### TASK
Each line in the records below, from the one that contains "The image size is (1080, 585)." to the one that contains "1668x788 pixels.", should be reproduced exactly, the first and last included.

### RECORDS SHOWN

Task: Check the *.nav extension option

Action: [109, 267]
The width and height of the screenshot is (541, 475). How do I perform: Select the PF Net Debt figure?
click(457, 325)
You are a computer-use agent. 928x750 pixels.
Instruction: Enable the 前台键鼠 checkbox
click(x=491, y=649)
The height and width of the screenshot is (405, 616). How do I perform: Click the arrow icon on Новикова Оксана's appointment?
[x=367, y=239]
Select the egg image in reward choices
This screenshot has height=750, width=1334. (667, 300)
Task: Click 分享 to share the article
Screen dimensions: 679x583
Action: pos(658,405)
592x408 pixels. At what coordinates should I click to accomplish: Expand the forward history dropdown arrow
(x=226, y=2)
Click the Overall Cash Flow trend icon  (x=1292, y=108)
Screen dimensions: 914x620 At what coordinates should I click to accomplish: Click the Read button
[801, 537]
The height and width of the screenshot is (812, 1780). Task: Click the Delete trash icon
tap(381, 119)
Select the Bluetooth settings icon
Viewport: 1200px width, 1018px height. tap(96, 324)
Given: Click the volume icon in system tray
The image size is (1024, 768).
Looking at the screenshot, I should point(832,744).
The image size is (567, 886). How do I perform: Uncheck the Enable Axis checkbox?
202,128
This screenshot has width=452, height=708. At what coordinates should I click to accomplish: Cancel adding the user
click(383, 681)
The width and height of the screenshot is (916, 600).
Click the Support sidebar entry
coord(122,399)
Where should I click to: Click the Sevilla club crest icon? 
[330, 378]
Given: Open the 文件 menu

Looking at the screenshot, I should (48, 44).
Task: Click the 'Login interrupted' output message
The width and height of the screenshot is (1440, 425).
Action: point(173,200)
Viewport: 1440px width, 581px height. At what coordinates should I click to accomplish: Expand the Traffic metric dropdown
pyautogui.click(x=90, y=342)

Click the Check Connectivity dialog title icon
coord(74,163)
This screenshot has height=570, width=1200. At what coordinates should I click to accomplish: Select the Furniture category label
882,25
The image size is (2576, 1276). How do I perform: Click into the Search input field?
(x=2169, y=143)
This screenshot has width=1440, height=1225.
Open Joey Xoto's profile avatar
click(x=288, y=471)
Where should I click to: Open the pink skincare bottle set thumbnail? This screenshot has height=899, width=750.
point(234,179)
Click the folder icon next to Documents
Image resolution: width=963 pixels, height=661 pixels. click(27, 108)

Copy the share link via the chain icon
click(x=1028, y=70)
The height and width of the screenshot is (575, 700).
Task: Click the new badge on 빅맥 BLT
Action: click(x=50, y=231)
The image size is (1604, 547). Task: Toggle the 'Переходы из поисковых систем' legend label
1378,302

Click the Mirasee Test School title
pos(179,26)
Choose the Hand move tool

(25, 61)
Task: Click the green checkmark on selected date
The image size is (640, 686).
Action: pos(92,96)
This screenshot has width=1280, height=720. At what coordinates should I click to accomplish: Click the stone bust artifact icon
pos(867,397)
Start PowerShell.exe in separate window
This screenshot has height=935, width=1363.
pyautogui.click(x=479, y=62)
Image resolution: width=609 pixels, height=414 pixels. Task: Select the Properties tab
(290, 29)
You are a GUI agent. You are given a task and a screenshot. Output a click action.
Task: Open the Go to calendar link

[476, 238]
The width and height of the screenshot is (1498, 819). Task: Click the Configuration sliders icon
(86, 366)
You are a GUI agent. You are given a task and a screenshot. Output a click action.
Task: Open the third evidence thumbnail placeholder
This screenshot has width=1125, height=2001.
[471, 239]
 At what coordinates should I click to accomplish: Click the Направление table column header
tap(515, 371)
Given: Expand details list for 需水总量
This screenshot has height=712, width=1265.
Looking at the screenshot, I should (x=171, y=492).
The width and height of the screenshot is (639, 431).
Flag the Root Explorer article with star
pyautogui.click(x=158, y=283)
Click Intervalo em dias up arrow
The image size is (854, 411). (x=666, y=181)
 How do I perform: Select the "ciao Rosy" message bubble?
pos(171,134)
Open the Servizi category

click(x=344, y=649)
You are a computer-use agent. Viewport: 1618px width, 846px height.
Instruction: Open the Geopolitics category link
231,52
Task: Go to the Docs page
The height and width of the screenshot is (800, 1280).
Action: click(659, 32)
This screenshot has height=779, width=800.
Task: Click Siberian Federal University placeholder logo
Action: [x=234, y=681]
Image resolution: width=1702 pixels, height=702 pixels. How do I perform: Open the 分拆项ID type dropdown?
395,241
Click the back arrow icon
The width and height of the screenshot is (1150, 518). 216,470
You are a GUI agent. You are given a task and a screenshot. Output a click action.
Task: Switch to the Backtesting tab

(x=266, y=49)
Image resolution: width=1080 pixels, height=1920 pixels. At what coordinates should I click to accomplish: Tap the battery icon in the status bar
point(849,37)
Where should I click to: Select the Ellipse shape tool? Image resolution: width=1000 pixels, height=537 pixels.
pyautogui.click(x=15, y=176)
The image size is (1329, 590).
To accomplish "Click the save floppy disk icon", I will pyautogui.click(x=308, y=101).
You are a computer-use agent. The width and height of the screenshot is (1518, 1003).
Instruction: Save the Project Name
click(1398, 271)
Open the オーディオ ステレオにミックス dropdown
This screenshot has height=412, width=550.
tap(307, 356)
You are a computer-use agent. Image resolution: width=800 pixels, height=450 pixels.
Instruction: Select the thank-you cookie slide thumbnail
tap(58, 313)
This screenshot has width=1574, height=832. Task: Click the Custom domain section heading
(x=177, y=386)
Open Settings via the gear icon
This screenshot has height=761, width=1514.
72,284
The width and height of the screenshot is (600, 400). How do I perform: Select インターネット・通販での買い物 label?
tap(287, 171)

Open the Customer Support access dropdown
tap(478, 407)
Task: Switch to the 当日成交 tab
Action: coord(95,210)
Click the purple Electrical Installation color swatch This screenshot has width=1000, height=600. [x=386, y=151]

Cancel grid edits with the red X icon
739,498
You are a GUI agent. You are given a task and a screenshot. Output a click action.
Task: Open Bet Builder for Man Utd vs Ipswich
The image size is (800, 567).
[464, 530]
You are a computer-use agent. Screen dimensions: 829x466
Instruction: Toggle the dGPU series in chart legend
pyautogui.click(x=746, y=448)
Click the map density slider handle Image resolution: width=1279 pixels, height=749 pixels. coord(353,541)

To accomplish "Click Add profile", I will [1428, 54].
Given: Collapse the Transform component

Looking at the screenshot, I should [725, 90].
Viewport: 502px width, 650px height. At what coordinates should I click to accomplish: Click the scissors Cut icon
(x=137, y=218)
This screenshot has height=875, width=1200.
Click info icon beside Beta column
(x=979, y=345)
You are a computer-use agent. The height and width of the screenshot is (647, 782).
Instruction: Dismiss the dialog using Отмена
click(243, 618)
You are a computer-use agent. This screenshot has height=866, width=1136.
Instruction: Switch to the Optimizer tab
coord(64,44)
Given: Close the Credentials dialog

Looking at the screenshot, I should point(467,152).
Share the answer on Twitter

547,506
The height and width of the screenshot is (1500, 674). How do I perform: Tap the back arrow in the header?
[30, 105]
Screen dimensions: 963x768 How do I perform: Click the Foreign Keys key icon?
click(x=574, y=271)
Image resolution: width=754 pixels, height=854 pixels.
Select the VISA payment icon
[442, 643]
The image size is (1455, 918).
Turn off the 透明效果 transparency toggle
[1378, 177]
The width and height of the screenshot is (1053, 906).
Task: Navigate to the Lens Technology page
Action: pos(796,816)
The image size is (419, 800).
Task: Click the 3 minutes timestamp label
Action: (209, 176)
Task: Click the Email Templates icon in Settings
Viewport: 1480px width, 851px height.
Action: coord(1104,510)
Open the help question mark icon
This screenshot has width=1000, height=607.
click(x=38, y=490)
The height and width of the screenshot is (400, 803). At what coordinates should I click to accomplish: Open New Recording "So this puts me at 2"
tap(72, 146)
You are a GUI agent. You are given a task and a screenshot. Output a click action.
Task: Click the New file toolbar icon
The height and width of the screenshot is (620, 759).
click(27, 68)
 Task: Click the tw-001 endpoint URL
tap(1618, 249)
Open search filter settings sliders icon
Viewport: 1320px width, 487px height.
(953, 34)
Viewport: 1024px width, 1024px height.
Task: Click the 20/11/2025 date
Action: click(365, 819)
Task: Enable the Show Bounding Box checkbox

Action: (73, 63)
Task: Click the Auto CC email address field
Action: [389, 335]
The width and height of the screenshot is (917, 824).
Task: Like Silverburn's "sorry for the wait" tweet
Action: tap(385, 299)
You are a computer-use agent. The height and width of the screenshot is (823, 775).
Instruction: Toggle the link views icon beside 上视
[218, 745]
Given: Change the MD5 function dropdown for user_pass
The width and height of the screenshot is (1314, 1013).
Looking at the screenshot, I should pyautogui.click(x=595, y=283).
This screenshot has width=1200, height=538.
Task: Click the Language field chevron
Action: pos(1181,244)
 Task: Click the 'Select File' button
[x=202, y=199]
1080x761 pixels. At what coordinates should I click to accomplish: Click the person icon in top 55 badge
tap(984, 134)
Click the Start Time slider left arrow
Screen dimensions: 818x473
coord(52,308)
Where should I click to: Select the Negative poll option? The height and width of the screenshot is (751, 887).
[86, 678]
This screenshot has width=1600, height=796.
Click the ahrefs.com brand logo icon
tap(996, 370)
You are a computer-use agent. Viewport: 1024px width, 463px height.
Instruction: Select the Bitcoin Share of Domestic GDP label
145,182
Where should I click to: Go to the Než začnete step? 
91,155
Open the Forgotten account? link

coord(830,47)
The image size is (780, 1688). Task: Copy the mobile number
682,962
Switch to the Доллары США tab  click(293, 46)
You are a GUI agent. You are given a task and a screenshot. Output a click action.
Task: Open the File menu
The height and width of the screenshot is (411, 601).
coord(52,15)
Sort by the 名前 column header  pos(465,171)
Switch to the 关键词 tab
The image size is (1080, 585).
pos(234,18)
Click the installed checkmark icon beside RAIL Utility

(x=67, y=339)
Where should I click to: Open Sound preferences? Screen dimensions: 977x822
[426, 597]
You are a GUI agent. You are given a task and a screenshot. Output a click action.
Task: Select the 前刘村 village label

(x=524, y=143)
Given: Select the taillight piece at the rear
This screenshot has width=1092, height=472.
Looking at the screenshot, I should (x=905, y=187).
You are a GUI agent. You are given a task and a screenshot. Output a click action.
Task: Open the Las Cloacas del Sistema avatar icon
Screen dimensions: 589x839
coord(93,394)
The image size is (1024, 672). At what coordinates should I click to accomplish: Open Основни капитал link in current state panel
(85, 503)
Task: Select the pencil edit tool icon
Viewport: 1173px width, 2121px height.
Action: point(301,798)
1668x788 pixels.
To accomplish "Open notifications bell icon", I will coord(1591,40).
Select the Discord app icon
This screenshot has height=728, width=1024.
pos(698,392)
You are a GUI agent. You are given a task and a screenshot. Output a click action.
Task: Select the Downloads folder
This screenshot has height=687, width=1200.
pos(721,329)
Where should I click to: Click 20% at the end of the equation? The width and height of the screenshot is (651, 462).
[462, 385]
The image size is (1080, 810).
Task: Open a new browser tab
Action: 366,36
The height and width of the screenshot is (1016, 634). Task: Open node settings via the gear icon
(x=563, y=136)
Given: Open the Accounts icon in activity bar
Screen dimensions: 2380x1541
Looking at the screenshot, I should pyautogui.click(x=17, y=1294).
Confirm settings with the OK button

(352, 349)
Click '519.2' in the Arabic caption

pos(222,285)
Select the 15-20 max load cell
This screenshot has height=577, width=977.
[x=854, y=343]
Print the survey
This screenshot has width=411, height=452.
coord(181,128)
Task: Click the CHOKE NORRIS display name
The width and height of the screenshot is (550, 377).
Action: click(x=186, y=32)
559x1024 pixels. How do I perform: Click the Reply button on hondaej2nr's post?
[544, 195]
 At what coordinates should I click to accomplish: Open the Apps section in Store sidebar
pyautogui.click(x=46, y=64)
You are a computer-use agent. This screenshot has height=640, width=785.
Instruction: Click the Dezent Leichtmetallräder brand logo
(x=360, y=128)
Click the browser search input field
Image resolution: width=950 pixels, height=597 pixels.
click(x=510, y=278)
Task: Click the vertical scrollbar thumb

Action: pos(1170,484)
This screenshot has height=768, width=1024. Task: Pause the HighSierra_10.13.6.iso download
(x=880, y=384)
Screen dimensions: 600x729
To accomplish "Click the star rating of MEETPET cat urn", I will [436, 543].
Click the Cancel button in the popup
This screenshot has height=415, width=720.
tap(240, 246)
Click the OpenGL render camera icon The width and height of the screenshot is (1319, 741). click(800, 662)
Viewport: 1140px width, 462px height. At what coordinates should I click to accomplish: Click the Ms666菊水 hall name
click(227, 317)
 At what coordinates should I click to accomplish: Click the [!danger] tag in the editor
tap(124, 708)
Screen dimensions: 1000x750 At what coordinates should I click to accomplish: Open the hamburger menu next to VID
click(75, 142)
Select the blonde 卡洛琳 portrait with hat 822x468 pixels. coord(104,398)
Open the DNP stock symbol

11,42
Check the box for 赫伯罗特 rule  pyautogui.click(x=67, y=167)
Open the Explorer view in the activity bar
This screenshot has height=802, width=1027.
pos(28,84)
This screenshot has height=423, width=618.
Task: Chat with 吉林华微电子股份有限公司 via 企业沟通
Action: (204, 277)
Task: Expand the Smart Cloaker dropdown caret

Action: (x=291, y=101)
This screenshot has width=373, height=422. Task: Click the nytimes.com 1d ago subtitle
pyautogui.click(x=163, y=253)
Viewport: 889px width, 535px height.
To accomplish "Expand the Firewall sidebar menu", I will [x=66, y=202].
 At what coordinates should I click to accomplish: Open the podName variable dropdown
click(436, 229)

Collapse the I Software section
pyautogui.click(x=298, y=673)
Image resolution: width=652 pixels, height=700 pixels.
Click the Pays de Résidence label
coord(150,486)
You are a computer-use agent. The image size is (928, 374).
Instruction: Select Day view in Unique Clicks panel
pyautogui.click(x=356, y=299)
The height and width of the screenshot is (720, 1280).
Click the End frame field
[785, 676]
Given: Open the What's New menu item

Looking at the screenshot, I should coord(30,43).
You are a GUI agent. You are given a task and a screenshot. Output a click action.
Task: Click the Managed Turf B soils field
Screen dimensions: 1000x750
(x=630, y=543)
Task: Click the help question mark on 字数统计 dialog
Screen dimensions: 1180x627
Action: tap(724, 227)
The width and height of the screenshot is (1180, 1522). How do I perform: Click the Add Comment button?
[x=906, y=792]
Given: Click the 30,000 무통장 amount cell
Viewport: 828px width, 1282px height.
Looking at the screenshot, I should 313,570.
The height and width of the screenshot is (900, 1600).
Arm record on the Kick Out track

### SOLUTION TO THIS PROBLEM
The image size is (1080, 585).
pos(234,18)
Click the installed checkmark icon beside RAIL Utility

(x=67, y=339)
Where should I click to: Open Sound preferences? Screen dimensions: 977x822
[426, 597]
You are a GUI agent. You are given a task and a screenshot. Output a click action.
Task: Select the 前刘村 village label

(x=524, y=143)
Given: Select the taillight piece at the rear
This screenshot has width=1092, height=472.
Looking at the screenshot, I should (x=905, y=187).
You are a GUI agent. You are given a task and a screenshot. Output a click action.
Task: Open the Las Cloacas del Sistema avatar icon
Screen dimensions: 589x839
coord(93,394)
The image size is (1024, 672). At what coordinates should I click to accomplish: Open Основни капитал link in current state panel
(85, 503)
Task: Select the pencil edit tool icon
Viewport: 1173px width, 2121px height.
Action: point(301,798)
1668x788 pixels.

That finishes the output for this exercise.